How can I troubleshoot connectivity issues when using NAT gateway on my private VPC?

Last updated: 2022-04-12

I'm using a NAT gateway to connect instances in a private Virtual Private Cloud (Amazon VPC) subnet to the internet. The instances have intermittent connection issues. How can I troubleshoot this?

Short description

Private subnet resources might experience intermittent connectivity time out issues for the following reasons:

  • Network access control list (ACL) rules.
  • ErrorPortAllocation error on the NAT gateway.
  • Client instance port exhaustion.

Private subnet resources might experience a sudden connection drop for the following reason:

  • IdleTimeoutCount error to release capacity.

Private subnet resources might experience slowness for the following reason:

  • Bandwidth limitation per NAT gateway.

Resolution

Private subnet resources are experiencing intermittent connectivity time out issues

Network ACL rules

Confirm that the network ACL associated to the public subnet where the NAT gateway is present allows traffic from the ephemeral port range (1024-65535). If the network ACL allows only a subset of the ephemeral port range and the instances in the private subnet use a source port outside of that range, then traffic is dropped. For more information on how to configure network ACLs, see Recommended network ACL rules for a VPC with public and private subnets (NAT).

ErrorPortAllocation error on the NAT gateway

For more information on this error, see How do I resolve the ErrorPortAllocation error on my NAT gateway?

Client instance port exhaustion

Check if the client instances in the private subnet have reached their operating system-level connection limits.

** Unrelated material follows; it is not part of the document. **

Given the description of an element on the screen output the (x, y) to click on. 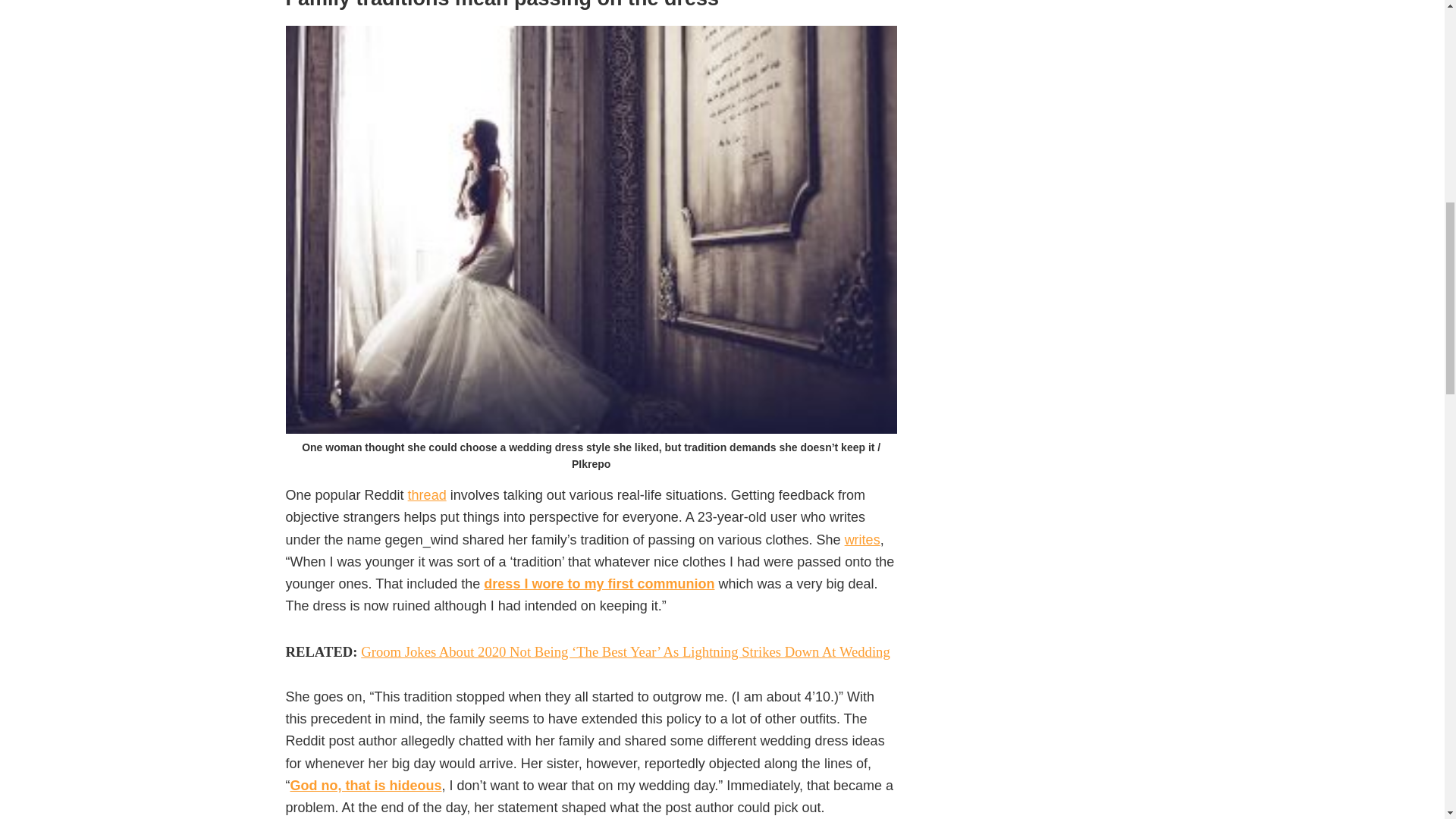
God no, that is hideous (365, 785)
thread (426, 494)
writes (862, 539)
dress I wore to my first communion (598, 583)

To see the number of active connections, run the netstat command:

Linux:

netstat -ano | grep ESTABLISHED | wc --l
netstat -ano | grep TIME_WAIT | wc --l

Windows:

netstat -ano | find /i "estab" /c
netstat -ano | find /i "TIME_WAIT" /c

If the preceding command returns a value near the allowed local port range (the source port for client connections), then you might have port exhaustion.

To reduce port exhaustion, do the following:

  • Resolve any application-level issues that drain the available connections.
  • Increase the operating system local (ephemeral) port range by running the following command:
net.ipv4.ip_local_port_range = 1025 61000

Private subnet resources are experiencing sudden connection drops

IdleTimeoutCount error to release capacity

If a connection that's using a NAT gateway is idle for 350 seconds or more, then the connection times out and you see a spike on the IdleTimeoutCount metric. When a connection times out, a NAT gateway returns an RST packet to any resources behind the NAT gateway that attempts to continue the connection. The NAT gateway doesn't send a FIN packet.

Workaround for the IdleTimeoutCount error:

  • Use the IdleTimeoutCount metric in Amazon CloudWatch to monitor for increases in idle connections. Configure CloudWatch Contributor Insights to get visibility on the top contributors of clients with processes in the Idle state.
  • Close idle connections from clients to release capacity.
  • Initiate more traffic over the connection.
  • Turn on TCP keepalive on the instance with a value less than 350 seconds.

Private subnet resources are experiencing slowness

Bandwidth limitations on the NAT gateway

  • A NAT gateway supports 5 Gbps of bandwidth and automatically scales up to 45 Gbps. If the combined sum of networking throughput metrics across all the instances behind the NAT gateway is equal to or more than 45 Gbps bursts, the traffic slows.
  • Using CloudWatch metrics, bandwidth is calculated as: (BytesOutToDestination + BytesOutToSource + BytesInFromDestination + BytesInFromSource) * 8 / time period in seconds.

Workaround for bandwidth limitations per NAT gateway:

If your bandwidth on the NAT gateway is greater than 45 Gbps, you can split the resources between multiple subnets and create multiple NAT gateways.